*Instructions to follow*: Scan the records for the word "checkbox". Return each line where it is found.

(Collected data)
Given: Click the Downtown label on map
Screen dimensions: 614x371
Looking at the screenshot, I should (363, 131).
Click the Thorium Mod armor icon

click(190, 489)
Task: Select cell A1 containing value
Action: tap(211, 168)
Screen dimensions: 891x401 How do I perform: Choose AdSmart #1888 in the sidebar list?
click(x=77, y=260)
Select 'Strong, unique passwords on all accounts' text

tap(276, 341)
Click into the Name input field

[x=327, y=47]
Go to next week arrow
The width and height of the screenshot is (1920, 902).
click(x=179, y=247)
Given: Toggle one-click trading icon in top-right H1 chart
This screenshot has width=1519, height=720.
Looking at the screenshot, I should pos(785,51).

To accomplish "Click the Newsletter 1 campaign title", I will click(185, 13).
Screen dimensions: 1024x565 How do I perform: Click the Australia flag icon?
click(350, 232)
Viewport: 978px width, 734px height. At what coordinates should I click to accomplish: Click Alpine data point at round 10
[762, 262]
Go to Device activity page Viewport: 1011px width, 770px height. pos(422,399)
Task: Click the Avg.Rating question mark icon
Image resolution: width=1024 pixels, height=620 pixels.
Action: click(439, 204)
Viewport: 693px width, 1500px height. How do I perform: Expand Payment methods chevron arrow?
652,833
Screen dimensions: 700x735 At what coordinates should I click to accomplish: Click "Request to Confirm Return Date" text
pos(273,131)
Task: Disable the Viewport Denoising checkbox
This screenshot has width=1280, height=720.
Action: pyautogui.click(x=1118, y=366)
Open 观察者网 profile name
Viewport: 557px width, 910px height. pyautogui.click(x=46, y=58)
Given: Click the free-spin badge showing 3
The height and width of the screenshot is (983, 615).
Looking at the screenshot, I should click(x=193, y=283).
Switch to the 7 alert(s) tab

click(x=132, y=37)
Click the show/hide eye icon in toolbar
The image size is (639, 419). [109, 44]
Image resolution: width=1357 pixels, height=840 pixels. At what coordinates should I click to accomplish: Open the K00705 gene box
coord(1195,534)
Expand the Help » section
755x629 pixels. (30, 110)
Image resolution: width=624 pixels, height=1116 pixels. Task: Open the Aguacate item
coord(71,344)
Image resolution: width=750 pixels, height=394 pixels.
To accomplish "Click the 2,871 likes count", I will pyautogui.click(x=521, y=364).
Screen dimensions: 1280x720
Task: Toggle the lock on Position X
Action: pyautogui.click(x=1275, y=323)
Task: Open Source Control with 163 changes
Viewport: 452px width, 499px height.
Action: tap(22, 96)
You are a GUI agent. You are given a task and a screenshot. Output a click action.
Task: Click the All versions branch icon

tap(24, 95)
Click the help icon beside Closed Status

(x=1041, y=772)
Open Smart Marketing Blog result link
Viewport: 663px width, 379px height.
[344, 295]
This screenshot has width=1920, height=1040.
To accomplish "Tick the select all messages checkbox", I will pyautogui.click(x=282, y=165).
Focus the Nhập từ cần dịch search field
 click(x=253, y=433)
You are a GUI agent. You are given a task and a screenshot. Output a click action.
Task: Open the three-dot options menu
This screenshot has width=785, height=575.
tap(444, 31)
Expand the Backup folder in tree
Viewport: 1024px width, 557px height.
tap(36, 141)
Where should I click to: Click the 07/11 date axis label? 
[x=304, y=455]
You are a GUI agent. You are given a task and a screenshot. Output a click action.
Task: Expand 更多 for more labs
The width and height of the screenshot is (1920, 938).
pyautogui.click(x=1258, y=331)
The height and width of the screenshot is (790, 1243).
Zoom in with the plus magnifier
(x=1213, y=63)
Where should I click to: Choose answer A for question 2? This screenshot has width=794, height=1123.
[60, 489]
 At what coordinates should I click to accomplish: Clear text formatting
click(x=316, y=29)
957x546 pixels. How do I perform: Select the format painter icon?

*Task solution*:
Task: Disable the Viewport Denoising checkbox
To accomplish "Tick the select all messages checkbox", I will pyautogui.click(x=282, y=165).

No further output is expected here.